On state habeas review, the habeas trial court found these claims procedurally barred because the prosecutorial misconduct claims could have been, but were not, raised on direct appeal. The Texas Court of Criminal Appeals adopted this finding in denying relief. The state court's application of the procedural bar precludes the Court's review of the merits of Hardin's prosecutorial misconduct claims. Brewer v. Quarterman, 466 F.3d 344, 347 (5th Cir. 2006); Soria v. Johnson, 207 F.3d 232, 249, n.23, 24 (5th Cir. 2000). The only exception to this requires a petitioner to show "cause for the default and actual prejudice as a result of the alleged violation of federal law, or demonstrate that failure to consider the claims will result in a fundamental miscarriage of justice." Coleman v. Thompson, 501 U.S. 722, 750 (1991). In reply to the answer to his petition Hardin does not offer any argument regarding the procedural default of his claims, and makes no attempt to show cause or prejudice. Therefore, the prosecutorial misconduct claims are procedurally barred and must be dismissed with prejudice.

RECOMMENDATION

It is, therefore, RECOMMENDED that Hardin's Application for Writ of Habeas Corpus be DENIED.
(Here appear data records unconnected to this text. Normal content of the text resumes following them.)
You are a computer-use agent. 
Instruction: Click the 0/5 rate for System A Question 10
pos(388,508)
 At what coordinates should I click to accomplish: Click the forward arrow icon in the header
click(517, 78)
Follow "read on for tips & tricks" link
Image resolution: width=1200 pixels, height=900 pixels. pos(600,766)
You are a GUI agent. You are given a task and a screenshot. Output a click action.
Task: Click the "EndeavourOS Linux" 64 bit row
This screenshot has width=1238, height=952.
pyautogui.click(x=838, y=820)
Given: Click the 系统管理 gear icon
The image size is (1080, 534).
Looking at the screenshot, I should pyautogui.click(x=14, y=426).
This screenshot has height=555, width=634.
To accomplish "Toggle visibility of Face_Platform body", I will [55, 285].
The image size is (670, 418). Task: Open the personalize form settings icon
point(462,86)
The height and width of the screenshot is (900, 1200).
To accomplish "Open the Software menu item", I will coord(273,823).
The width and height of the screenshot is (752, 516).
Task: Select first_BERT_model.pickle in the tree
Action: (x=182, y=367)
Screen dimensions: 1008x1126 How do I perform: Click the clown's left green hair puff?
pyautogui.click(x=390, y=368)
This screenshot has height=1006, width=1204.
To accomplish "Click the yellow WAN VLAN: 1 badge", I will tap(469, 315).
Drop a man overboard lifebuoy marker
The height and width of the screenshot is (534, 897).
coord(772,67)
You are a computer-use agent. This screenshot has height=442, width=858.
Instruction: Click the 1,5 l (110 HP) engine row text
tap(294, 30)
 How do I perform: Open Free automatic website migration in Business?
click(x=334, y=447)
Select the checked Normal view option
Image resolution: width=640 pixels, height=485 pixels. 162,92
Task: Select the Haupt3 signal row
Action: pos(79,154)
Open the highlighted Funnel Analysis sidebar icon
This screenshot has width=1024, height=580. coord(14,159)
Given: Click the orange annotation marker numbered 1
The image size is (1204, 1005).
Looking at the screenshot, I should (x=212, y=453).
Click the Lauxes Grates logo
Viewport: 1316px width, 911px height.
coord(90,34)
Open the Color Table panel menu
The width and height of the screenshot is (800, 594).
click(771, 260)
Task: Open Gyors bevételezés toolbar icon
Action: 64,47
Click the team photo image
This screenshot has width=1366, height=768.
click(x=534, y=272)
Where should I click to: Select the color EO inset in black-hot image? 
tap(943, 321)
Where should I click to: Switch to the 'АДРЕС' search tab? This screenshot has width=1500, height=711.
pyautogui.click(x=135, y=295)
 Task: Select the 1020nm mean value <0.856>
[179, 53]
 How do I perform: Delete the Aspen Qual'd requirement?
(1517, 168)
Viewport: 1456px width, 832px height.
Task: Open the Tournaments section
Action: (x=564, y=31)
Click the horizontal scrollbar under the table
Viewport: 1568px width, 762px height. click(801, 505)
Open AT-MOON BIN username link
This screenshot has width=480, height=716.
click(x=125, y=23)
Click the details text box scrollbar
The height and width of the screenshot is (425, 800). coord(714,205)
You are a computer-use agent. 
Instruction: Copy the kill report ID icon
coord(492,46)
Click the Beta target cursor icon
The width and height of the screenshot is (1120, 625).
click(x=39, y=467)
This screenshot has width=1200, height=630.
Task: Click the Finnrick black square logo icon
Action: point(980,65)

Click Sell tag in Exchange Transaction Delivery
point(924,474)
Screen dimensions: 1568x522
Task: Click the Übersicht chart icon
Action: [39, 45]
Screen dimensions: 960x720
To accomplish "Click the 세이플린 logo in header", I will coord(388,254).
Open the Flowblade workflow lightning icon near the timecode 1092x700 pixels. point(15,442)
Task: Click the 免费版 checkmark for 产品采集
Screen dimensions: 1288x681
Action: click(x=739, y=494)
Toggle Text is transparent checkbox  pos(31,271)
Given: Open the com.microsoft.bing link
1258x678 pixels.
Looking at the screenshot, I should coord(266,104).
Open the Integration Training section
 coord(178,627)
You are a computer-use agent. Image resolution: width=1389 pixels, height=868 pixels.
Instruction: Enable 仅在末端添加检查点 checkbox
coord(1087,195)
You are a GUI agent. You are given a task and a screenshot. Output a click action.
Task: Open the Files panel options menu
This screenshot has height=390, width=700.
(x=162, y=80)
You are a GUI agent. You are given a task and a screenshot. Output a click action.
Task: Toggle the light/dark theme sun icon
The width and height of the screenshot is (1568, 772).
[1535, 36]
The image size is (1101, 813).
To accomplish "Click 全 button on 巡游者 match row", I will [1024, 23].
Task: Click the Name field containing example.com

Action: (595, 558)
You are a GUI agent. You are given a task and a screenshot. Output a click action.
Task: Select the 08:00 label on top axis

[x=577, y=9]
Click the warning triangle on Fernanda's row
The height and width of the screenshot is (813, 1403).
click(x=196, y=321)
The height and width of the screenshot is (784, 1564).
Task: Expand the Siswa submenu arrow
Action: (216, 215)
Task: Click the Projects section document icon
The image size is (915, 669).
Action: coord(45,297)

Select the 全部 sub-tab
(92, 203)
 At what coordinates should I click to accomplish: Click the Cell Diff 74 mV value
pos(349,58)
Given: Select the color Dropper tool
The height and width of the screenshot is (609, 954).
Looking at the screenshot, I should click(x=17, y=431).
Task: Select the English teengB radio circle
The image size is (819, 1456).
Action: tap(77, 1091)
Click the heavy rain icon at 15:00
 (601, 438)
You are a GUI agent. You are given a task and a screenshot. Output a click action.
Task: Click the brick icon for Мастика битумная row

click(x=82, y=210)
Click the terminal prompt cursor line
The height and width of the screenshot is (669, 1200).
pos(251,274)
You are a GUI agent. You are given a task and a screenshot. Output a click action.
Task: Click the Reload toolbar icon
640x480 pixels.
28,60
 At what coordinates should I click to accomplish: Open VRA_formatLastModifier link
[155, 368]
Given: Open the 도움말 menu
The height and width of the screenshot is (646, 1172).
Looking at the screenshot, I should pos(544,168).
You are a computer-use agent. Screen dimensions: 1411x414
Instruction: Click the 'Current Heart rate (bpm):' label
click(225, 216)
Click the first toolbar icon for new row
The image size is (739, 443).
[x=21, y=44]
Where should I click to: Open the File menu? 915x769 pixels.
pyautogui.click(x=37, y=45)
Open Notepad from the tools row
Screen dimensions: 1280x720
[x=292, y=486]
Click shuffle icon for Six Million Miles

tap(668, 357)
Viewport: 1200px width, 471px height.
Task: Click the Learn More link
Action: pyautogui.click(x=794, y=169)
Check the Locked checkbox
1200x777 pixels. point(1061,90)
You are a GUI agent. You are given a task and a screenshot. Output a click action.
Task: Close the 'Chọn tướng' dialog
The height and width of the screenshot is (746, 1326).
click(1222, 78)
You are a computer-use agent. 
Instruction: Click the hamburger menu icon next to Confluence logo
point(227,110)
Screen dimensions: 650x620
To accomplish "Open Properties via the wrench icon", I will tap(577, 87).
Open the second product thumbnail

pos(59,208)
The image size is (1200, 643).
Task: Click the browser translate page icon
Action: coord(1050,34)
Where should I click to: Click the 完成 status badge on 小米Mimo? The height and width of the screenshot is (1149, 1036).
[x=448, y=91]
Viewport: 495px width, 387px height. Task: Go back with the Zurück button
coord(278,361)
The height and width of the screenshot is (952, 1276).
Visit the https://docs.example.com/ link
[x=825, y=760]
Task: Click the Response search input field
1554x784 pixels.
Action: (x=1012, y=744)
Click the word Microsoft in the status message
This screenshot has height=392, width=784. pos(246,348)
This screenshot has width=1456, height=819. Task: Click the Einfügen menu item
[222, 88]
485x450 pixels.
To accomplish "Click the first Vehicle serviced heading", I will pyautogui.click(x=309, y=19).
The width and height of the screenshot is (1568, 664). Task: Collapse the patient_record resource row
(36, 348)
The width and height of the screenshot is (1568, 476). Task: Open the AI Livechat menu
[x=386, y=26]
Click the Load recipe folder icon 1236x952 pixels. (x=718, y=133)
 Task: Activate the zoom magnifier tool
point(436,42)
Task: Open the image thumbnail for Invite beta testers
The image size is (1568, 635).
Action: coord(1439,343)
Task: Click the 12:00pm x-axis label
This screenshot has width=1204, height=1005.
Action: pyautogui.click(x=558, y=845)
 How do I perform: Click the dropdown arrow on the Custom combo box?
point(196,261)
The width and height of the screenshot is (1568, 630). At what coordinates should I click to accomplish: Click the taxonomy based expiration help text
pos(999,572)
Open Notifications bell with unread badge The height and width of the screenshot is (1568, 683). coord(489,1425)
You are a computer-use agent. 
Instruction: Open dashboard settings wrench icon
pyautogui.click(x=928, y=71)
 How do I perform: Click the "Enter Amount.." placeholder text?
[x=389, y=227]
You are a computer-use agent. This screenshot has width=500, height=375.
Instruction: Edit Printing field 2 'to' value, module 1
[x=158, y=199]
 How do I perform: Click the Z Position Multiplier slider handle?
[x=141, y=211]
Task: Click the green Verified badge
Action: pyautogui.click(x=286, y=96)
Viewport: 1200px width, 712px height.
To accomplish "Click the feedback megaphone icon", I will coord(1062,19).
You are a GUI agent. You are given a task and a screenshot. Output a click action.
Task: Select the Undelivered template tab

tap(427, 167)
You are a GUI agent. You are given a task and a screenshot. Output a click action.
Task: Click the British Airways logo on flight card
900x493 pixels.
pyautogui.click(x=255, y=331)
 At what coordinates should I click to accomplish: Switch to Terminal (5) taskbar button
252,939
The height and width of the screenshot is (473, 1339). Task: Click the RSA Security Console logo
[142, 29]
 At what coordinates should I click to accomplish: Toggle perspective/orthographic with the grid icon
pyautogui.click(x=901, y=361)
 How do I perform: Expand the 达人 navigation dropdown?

CERTIFICATE OF APPEALABILITY

An appeal may not be taken to the court of appeals from a final order in a habeas corpus proceeding "unless a circuit justice or judge issues a certificate of appealability." 28 U.S.C. § 2253(c) (1)(A). Pursuant to Rule 11 of the Federal Rules Governing Section 2254 Cases, effective December 1, 2009, the district court must issue or deny a certificate of appealability when it enters a final order adverse to the applicant.

A certificate of appealability may issue only if a petitioner has made a substantial showing of the denial of a constitutional right. 28 U.S.C. § 2253(c)(2). The Supreme Court fully explained the requirement associated with a "substantial showing of the denial of a constitutional right" in Slack v. McDaniel, 529 U.S. 473, 484 (2000). In cases where a district court rejected a petitioner's constitutional claims on the merits, "the petitioner must demonstrate that reasonable jurists would find the district court's assessment of the constitutional claims debatable or wrong." Id. "When a district court denies a habeas petition on procedural grounds without reaching the petitioner's underlying constitutional claim, a COA should issue when the petitioner shows, at least, that jurists of reason would find it debatable whether the petition states a valid claim of the denial of a constitutional right and that jurists of reason would find it debatable whether the district court was correct in its procedural ruling." Id.

In this case, reasonable jurists could not debate the dismissal of the Hardin's section 2254 petition on substantive or procedural grounds, nor find that the issues presented are adequate to deserve encouragement to proceed. Miller-El v. Cockrell, 537 U.S. 322, 327 (2003) (citing Slack, 529 U.S. at 484). Accordingly, it is respectfully recommended that the Court shall not issue a certificate of appealability.

OBJECTIONS

The parties may file objections to this Report and Recommendation. A party filing objections must specifically identify those findings or recommendations to which objections are being made. The District Court need not consider frivolous, conclusive, or general objections. Battles v. United States Parole Comm'n, 834 F.2d 419, 421 (5th Cir. 1987).

A party's failure to file written objections to the proposed findings and recommendations contained in this Report within fourteen (14) days after the party is served with a copy of the Report shall bar that party from de novo review by the district court of the proposed findings and recommendations in the Report and, except upon grounds of plain error, shall bar the party from appellate review of unobjected-to proposed factual findings and legal conclusions accepted by the district court. See 28 U.S.C. § 636(b)(1)(C); Thomas v. Arn, 474 U.S. 140, 150-153 (1985); Douglass v. United Servs. Auto. Assoc., 79 F.3d 1415 (5th Cir. 1996) (en banc).

FootNotes


1. The state court record in this matter is lodged at CM/ECF Docket Entry 10.